Cos’è il sistema di difesa Samp-T

Il Samp/T è un sistema di difesa aerea progettato per proteggere da droni aerei, missili da crociera, missili balistici a corto raggio fino a seicento chilometri e aerei da combattimento. È stato sviluppato da Italia e Francia nei primi anni 2000. E serve anche contro i missili balistici tattici a corto raggio. Il sistema ha avuto usi anche interni, come la sorveglianza della Capitale in occasione del Giubileo Straordinario.

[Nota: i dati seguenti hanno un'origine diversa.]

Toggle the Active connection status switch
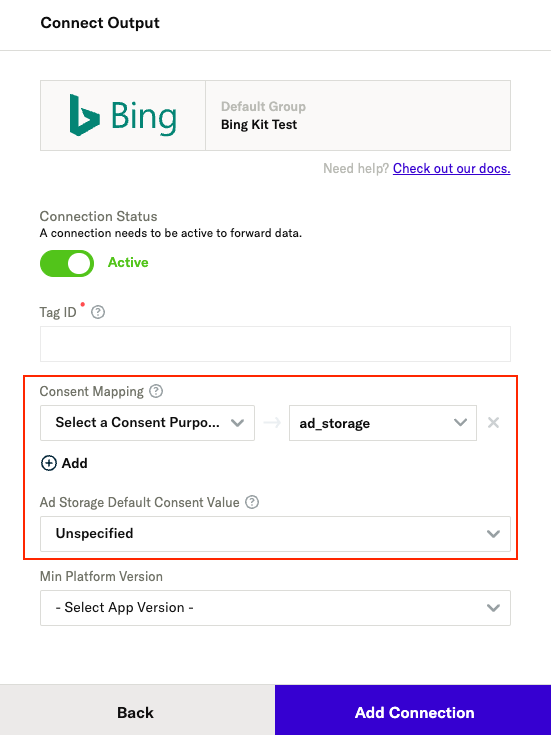Image resolution: width=551 pixels, height=735 pixels. point(67,263)
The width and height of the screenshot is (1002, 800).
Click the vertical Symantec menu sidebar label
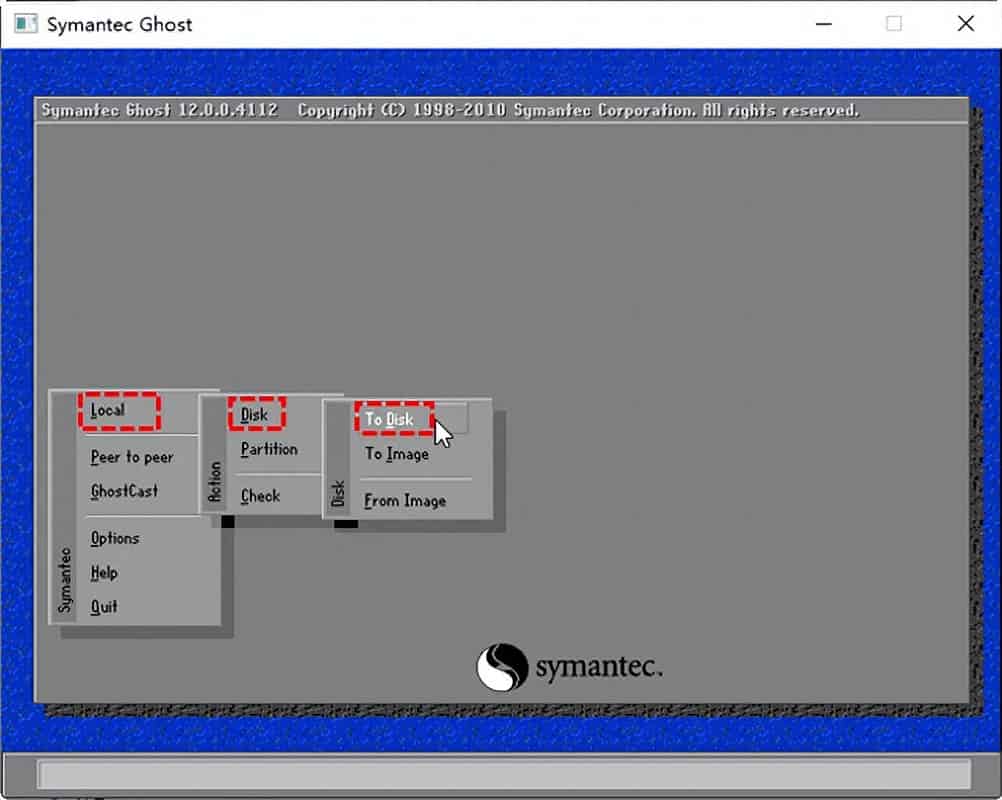click(65, 580)
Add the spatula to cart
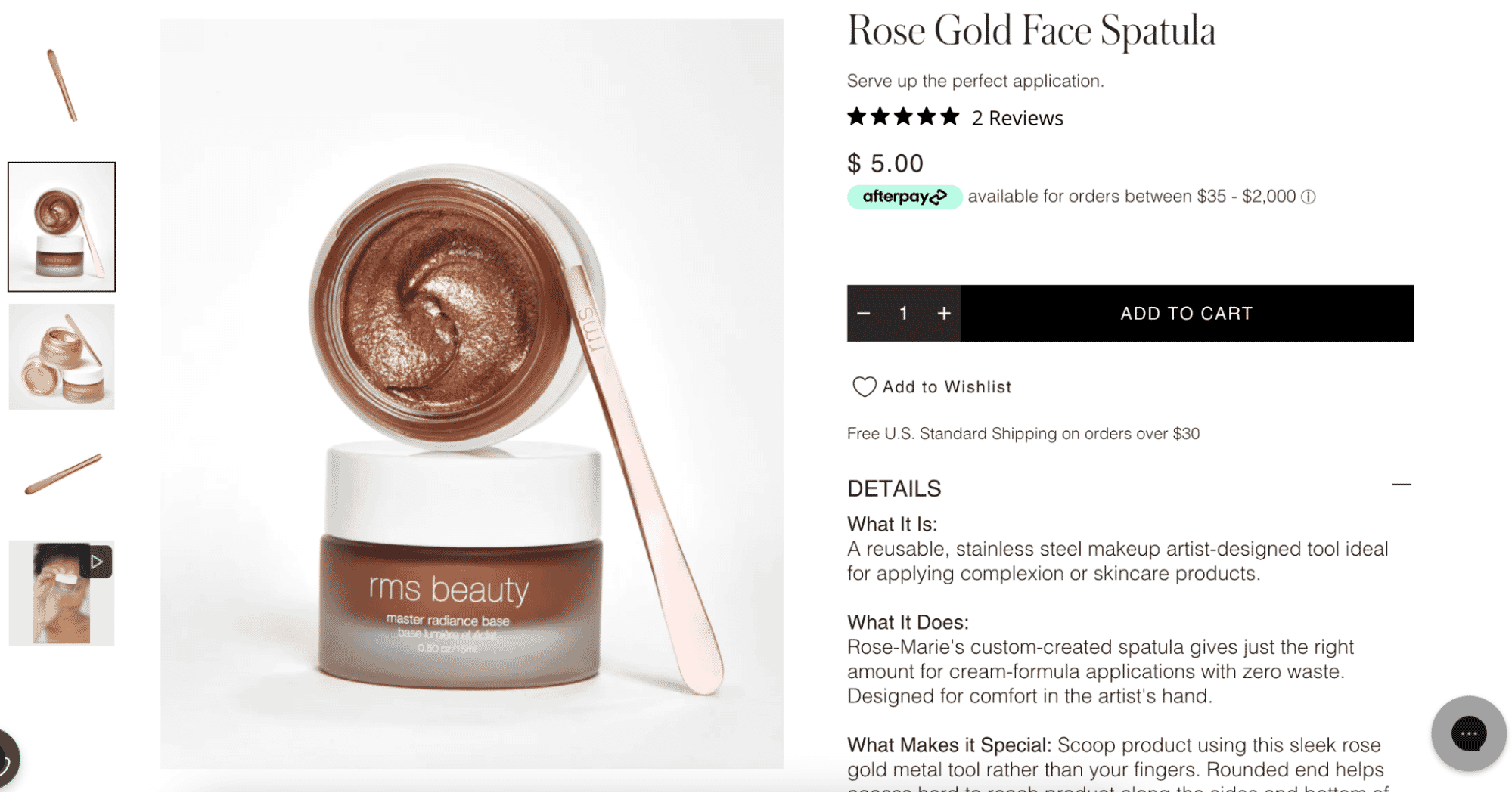Image resolution: width=1512 pixels, height=793 pixels. [x=1186, y=313]
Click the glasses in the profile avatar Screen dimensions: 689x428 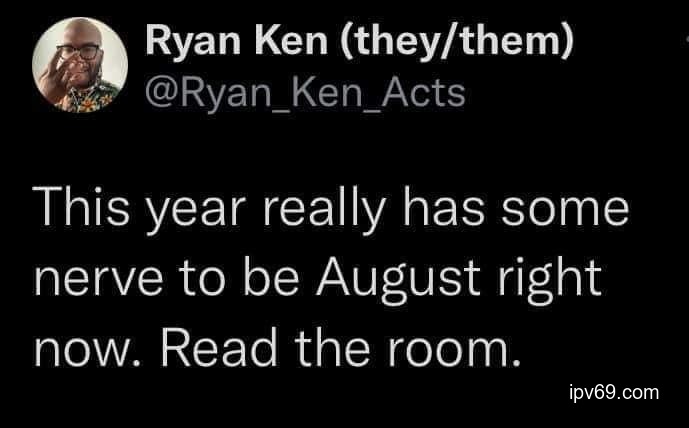click(78, 52)
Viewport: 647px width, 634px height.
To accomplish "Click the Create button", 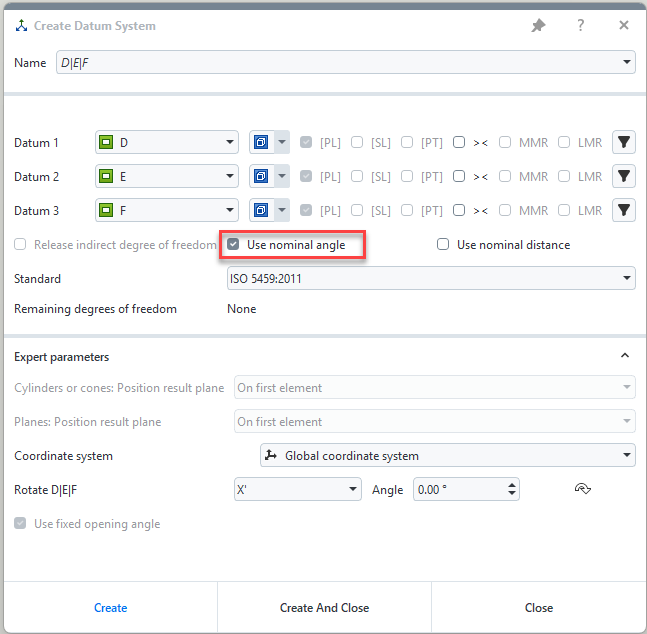I will [x=111, y=608].
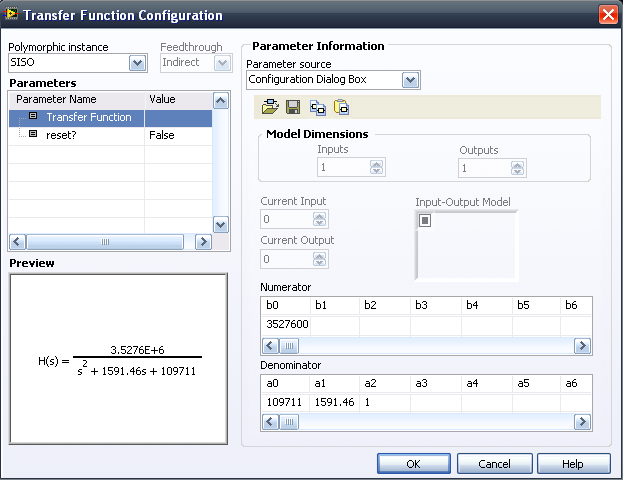
Task: Select the Transfer Function parameter row
Action: point(88,117)
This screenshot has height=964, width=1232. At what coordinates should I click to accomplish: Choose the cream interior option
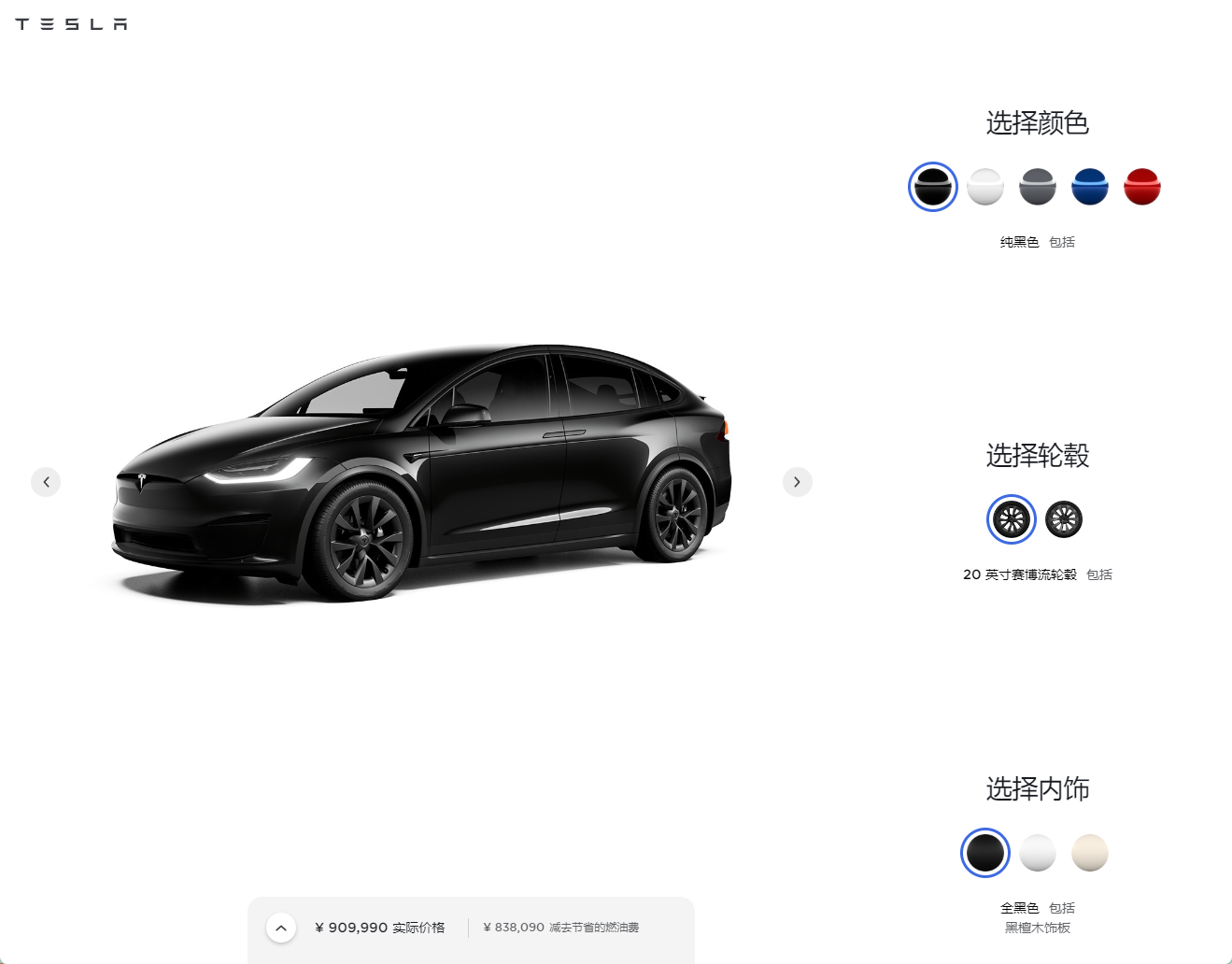click(x=1090, y=853)
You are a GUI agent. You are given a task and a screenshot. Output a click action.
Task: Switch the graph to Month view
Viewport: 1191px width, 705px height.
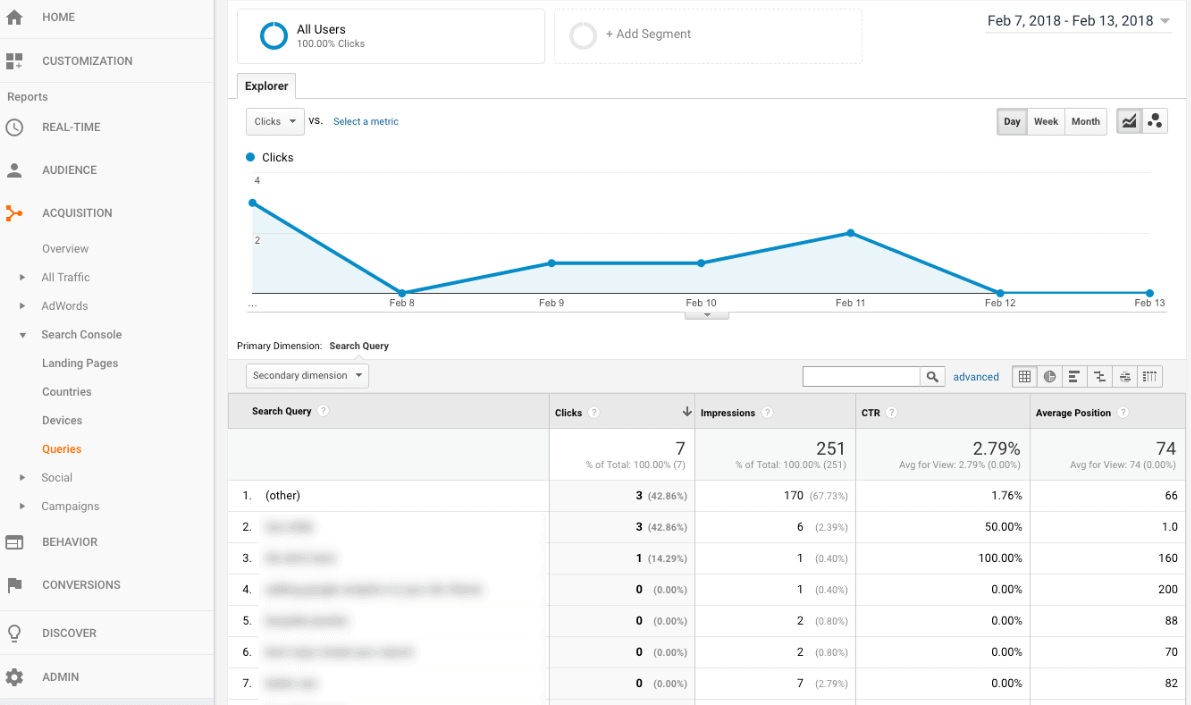(1086, 121)
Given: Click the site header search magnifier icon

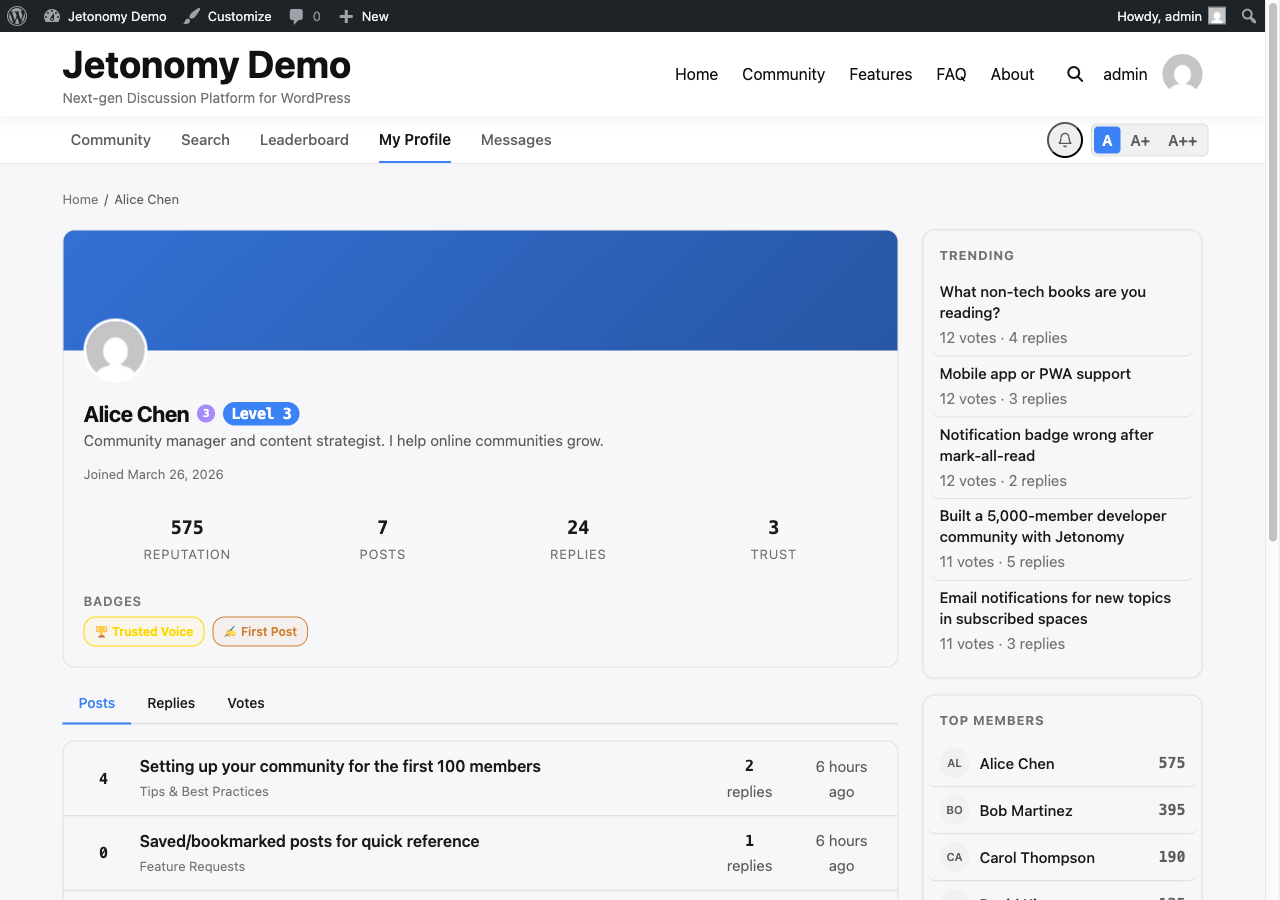Looking at the screenshot, I should click(1074, 74).
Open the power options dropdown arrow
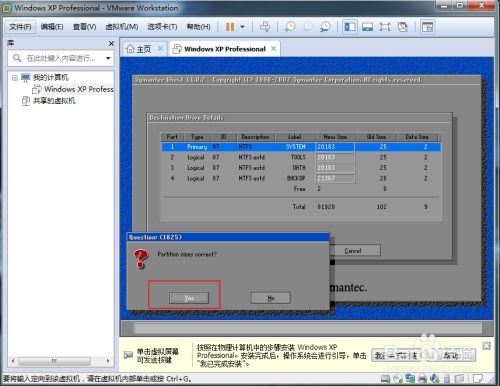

Una batteria di Samp-T ha operato in Kuwait.

L’Italia ha in servizio cinque batterie di difesa aerea Samp-T funzionanti e una di addestramento. Ciascuna vale circa 700 milioni di euro. Il sistema terra-aria è stato sviluppato dal consorzio Eurosam, costituito dalle aziende Mbda e Thales. Ha sostituito il sistema Hawk. La sua caratteristica principale è l’elevata mobilità tattica e strategica. È in grado di difendere anche per via aerea, navale e ferroviaria. È in grado di neutralizzare minacce Tbm, Tactical Ballistic Missile, con ingaggi a distanze sino 100 km.

I soldi all’Ucraina

Intanto si delinea maggiormente il quadro di aiuti all’Ucraina per il 2025. Il Corriere della Sera spiega che la cifra di 1,7 miliardi di dollari è una cifra alla quale si arriva applicando regole che valgono per tutti gli alleati. Rispetto agli anni precedenti l’aumento degli aiuti all’Ucraina si stima in 4-500 milioni di dollari, ovvero 400 milioni di euro. Dallo staff della premier si spiega che l’Italia non poteva sottrarsi all’impegno collettivo. Anche perché la posizione sull’Ucraina di Meloni ha fatto da spartiacque politico in Ue. Ma nel governo non ci si nasconde che c’è il problema Salvini. La posizione «Più armi si inviano, più la guerra va avanti» si sta allargando in Europa. Mentre per centrare l’obiettivo del 2% del Pil in spese per la difesa – che andrebbe colmato con 10 miliardi di investimenti aggiuntivi l’anno – si pensa a chiedere una deroga al Patto di Stabilità.